- [Task description] In the essay about childhood ambitions below, what did the writer use to pretend to draw blood from the baby dolls?

When I Grow Up
By: Shannon Ralph
When I was a child, I wanted to grow up to be a doctor. I played doctor with my baby dolls. I ingeniously used red and white crayons to simulate drawing blood from their tiny plastic arms. Every stuffed animal I owned possessed a toilet paper cast on at least one extremity. My mother bought Band-aids in bulk. I told everyone I was going to be a doctor. There was no doubt in my own mind that I would grow up to care for the sick and infirm. I was going to be a healer.
In college, I was smacked in the face by reality. Medicine requires the study of a healthy dose of science. Science was never my strong suit. I excelled in English and Literature. Math and Science were of less interest to me. All it took was one peek at an Organic Chemistry textbook, and I was quickly charting a new course for my future. Ummm…Psychology. Yes, psychology would be a fine major. An infinitely useful degree.
Looking back on my own early ambitions and current reality, I want my children to pursue their dreams. I don’t want them to be plagued by self-doubt or insecurity. I want them to find and do the things that bring them happiness in life. With that in mind, I asked my children last night at dinner what they want to be when they grow up. I am afraid to admit it, but I believe my children have inherited my general lack of ambition. I expected to hear that they aspired to be brain surgeons. Nuclear physicists. Lawyers. Pulitzer prize-winning authors. Unfortunately, I was not even close.

- [Exercise data]
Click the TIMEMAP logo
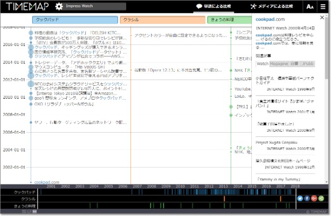 pyautogui.click(x=26, y=7)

- [Written response] Red and white crayons.